◆ Source document

Lab Canada

Researchers take a closer look at how the Huntington’s gene works

Vancouver, BC – Huntington’s disease is caused by a mutation in the Huntington’s disease gene, but it has long been a mystery why some people with the exact same mutation get the disease more severely and earlier than others. A closer look at the DNA around the Huntington’s disease (HD) gene offers researchers a new understanding of how the gene is controlled and how this affects the disease. These findings set the stage for new treatments to delay or prevent the onset of this devastating brain disease.

Huntington’s disease is a genetic disorder that gets passed down in families, but symptoms generally don’t appear until later in life. It affects the brain and gradually worsens, causing problems with coordination and movement, mental decline and psychiatric issues. While every person has two copies of each gene – one on each chromosome – a single mutation in one copy of the HD gene means the person will suffer from the disease.

The HD gene is controlled by surrounding regions of DNA that function to turn the gene on and off. Dr. Blair Leavitt, professor in UBC’s Department of Medical Genetics, and his colleagues took a closer look at this part of the genetic code. They identified critical regions where proteins, called transcription factors, can bind to the DNA and control the function of the HD gene. Changes in these DNA regions can play both good and bad roles in the disease. In some cases, the DNA changes increase the severity of the disease and speed up the onset and in other cases it protects the person by delaying the onset of the disease.

Their study was published on May 4 in Nature Neuroscience.

◆ Problems to solve
a) In the Huntington's gene article, reproduce everything from "Huntington’s disease is a" down to "from the disease.".
b) Answer these questions using the Huntington's gene article:
(i) How many copies of each gene does every person have?
(ii) What are the proteins that bind to the DNA to control the HD gene called?
(iii) In which journal was the study published?
c) Using the Huntington's gene article, explain in one to three sentences why changes in the DNA surrounding the HD gene can affect the disease.

◆ Available data
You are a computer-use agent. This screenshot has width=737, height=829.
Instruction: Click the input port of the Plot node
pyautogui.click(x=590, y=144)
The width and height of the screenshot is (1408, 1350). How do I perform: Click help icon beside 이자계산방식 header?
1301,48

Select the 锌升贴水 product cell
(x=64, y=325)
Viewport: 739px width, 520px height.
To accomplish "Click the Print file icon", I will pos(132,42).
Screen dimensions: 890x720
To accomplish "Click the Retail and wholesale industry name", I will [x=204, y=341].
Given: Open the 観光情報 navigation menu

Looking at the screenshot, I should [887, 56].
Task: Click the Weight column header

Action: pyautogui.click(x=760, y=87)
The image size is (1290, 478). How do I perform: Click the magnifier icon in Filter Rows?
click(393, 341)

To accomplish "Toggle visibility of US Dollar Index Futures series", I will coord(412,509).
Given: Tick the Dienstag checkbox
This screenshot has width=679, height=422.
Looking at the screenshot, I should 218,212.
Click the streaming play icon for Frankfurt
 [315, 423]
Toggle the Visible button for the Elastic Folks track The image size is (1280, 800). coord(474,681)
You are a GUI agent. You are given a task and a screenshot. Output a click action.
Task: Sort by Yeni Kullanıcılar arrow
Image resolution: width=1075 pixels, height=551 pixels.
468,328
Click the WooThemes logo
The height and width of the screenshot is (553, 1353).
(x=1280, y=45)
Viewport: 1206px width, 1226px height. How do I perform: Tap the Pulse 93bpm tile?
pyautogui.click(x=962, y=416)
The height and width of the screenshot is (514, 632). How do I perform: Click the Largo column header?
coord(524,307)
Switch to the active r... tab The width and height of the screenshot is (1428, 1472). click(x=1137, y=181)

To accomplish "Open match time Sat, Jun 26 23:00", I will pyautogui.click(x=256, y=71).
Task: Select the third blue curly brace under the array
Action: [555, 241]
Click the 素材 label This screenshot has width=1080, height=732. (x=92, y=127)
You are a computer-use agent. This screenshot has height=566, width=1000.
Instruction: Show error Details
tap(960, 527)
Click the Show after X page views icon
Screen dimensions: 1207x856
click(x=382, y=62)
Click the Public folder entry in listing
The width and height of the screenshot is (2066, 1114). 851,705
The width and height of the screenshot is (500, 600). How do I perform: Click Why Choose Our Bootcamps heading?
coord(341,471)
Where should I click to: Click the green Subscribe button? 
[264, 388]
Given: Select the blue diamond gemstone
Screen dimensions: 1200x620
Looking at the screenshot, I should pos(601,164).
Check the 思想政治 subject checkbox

◆ Task answers
a)
Huntington’s disease is a genetic disorder that gets passed down in families, but symptoms generally don’t appear until later in life. It affects the brain and gradually worsens, causing problems with coordination and movement, mental decline and psychiatric issues. While every person has two copies of each gene – one on each chromosome – a single mutation in one copy of the HD gene means the person will suffer from the disease.

b)
(i) Two, one on each chromosome.
(ii) Transcription factors.
(iii) Nature Neuroscience.

c) The surrounding DNA regions control the HD gene by turning it on and off. Within them are critical regions where transcription factors bind to control the gene's function. Changes there can therefore increase the disease's severity and speed up its onset, or protect the person by delaying onset.